--- Supplied information ---
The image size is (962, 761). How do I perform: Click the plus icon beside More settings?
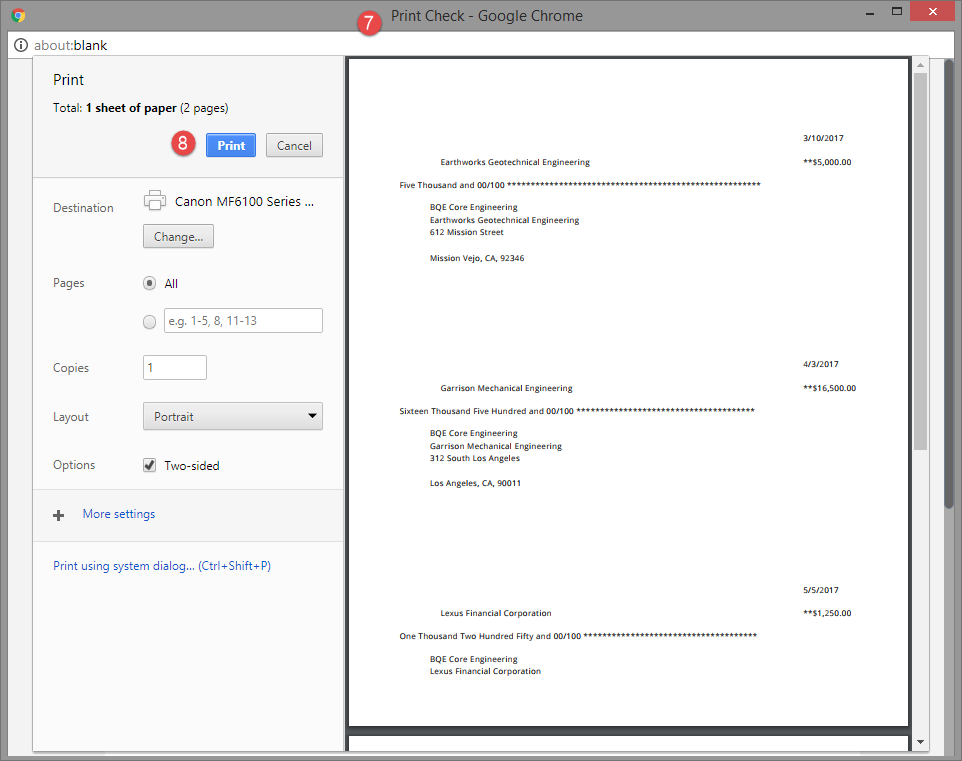58,514
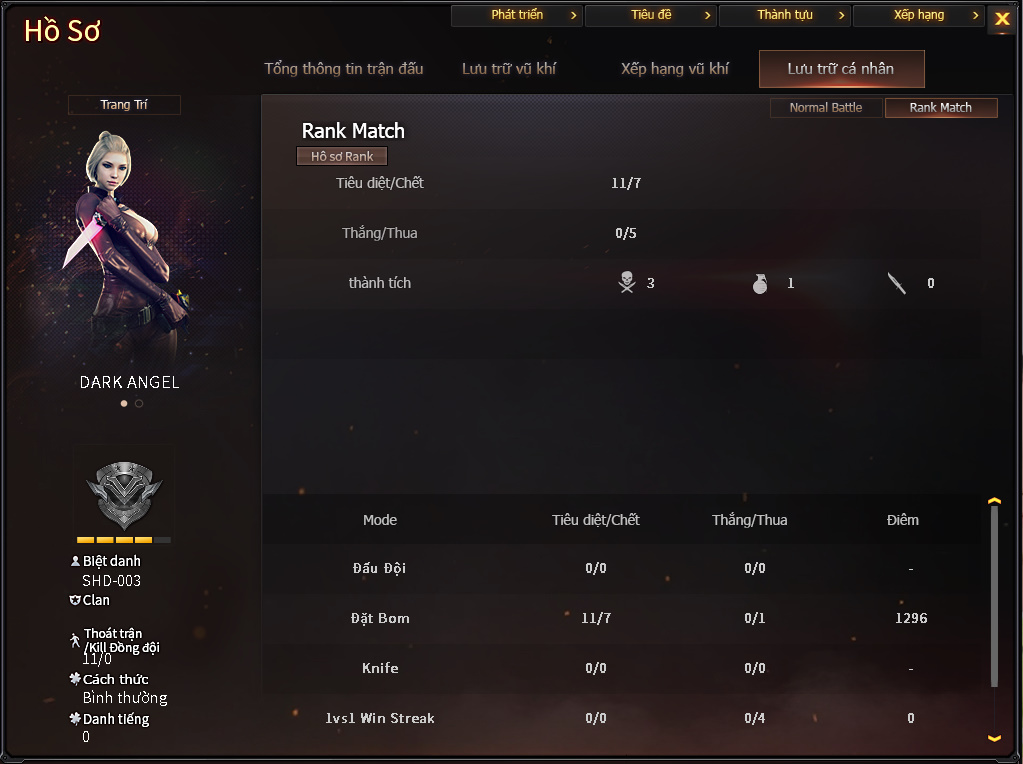Expand the Phát triển menu arrow
Image resolution: width=1023 pixels, height=764 pixels.
point(573,15)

--- Required work ---
Copy out the records above in full, exactly as written, but not the pictures.

--- Answer ---
The image size is (962, 761). How do I perform: Click the plus icon beside More settings?
58,514
Expand the Phát triển menu arrow
Image resolution: width=1023 pixels, height=764 pixels.
point(573,15)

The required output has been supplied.